Applicable Law and Policy
Maryland State Finance and Procurement Code Ann. Title 3.5
Scope and Responsibilities
All Units of the Executive Branch of the State Government are required to comply with this Policy. Agency executives and applicable staff covered by this policy shall ensure adherence. No exceptions to this policy are permitted without the written consent of the State CISO.
Key Terms
Binding Operational Directive: Compulsory strategic direction to a unit that is for purposes of safeguarding information and information systems from a known or reasonably suspected information security threat, vulnerability, or risk.
Department of Information Technology (DoIT): An executive branch unit of Maryland state
government, organized according to Maryland Code, State Finance and Procurement Article, § 3A.

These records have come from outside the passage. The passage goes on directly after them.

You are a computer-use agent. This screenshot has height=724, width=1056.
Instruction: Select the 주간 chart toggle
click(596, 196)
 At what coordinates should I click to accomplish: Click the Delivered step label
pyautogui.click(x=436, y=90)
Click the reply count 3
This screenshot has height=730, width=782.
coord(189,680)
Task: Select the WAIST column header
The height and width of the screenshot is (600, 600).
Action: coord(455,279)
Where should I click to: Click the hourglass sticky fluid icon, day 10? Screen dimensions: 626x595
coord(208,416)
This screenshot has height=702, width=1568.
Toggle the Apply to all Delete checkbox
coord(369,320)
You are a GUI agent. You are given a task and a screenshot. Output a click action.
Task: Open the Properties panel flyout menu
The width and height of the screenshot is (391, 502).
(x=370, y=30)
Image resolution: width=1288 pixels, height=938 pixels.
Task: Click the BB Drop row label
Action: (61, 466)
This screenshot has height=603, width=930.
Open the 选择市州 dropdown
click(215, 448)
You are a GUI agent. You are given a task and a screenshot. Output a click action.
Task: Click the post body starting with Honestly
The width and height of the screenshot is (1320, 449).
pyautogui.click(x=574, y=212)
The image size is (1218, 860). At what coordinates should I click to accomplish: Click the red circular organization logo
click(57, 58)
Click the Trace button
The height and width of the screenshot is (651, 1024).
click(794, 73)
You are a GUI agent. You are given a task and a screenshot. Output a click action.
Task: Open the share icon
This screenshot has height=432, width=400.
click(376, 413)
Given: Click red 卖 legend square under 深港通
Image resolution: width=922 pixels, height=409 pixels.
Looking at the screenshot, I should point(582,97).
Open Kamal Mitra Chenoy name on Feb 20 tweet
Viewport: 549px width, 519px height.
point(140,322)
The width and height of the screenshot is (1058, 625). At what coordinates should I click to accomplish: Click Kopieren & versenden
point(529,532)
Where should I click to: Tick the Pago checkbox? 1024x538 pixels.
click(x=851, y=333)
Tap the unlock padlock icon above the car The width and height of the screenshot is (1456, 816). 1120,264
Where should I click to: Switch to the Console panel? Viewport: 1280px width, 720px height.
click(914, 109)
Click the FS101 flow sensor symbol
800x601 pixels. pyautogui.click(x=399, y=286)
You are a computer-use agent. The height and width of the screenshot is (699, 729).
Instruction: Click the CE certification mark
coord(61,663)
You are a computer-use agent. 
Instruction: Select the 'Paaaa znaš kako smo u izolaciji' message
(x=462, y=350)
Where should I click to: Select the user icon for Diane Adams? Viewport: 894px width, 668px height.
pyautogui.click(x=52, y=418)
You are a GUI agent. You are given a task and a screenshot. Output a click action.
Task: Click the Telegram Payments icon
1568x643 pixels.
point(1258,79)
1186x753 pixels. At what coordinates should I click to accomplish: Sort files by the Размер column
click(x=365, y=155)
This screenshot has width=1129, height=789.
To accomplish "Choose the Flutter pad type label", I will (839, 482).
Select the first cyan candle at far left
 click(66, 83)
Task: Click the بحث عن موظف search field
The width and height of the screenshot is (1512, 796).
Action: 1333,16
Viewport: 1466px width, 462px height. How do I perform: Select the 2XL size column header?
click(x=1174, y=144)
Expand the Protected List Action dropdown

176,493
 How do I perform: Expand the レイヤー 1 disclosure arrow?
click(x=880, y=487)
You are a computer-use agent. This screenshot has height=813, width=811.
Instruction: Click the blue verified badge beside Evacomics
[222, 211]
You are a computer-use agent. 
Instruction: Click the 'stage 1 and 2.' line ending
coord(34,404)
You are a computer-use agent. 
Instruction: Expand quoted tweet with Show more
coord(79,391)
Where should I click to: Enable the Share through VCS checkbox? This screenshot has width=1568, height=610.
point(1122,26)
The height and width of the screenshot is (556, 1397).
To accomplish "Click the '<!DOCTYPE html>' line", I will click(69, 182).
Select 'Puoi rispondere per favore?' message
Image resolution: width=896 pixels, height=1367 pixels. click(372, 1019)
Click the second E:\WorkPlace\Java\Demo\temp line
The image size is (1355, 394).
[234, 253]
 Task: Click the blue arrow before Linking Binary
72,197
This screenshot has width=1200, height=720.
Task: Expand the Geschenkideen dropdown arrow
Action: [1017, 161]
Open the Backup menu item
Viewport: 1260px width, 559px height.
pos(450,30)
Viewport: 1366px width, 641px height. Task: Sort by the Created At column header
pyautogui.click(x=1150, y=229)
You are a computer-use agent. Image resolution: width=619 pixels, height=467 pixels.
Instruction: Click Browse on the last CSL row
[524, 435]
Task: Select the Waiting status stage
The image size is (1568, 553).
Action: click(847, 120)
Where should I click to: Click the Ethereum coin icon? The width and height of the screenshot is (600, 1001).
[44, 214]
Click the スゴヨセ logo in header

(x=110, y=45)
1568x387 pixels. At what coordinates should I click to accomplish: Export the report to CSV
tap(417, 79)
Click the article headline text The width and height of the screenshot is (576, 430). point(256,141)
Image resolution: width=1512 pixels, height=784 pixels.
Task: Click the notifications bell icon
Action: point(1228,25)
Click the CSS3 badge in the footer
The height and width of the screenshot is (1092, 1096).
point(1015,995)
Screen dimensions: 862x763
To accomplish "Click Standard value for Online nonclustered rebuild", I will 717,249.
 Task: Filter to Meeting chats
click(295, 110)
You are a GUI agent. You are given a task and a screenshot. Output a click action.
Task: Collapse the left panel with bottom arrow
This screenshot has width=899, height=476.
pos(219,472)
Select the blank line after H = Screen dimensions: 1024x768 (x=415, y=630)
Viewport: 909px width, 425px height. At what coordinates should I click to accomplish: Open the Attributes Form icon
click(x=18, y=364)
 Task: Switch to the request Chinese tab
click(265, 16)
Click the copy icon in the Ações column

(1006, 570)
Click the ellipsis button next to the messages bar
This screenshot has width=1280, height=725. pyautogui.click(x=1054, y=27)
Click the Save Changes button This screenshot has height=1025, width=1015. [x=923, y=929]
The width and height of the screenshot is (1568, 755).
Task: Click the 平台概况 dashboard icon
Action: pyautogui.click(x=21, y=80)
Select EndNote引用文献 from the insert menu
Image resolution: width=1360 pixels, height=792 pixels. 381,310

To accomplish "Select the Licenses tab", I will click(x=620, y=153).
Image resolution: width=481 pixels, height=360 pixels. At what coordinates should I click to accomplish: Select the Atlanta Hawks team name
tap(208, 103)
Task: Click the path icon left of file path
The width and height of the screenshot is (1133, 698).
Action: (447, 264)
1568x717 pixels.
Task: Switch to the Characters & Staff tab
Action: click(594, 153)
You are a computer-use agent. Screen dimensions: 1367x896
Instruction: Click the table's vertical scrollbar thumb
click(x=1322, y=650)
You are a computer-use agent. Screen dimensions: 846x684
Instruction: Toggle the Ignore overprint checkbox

Emergency Directive: Compulsory tactical direction to a unit that is for purposes of safeguarding information and information systems from a known or reasonably suspected information security threat, vulnerability, or risk.
Incident: means an occurrence that:
- actually or imminently jeopardizes, without lawful authority, the integrity, confidentiality, or availability of information or an information system; or
- constitutes a violation or imminent threat of violation of law, security policies, security procedures, or acceptable use policies.
Information security: means protecting information and information systems from unauthorized access, use, disclosure, disruption, modification, or destruction to provide:
- integrity, which means guarding against improper information modification or destruction, and includes ensuring information nonrepudiation and authenticity;
- confidentiality, which means preserving authorized restrictions on access and disclosure, including means for protecting personal privacy and proprietary information; and
- availability, which means ensuring timely and reliable access to and use of information.
State Chief Information Security Officer: The State-Level executive responsible for the direction, coordination, and implementation of cybersecurity strategy and, policy for all units of the executive branch.
Units: All executive branch units of state government.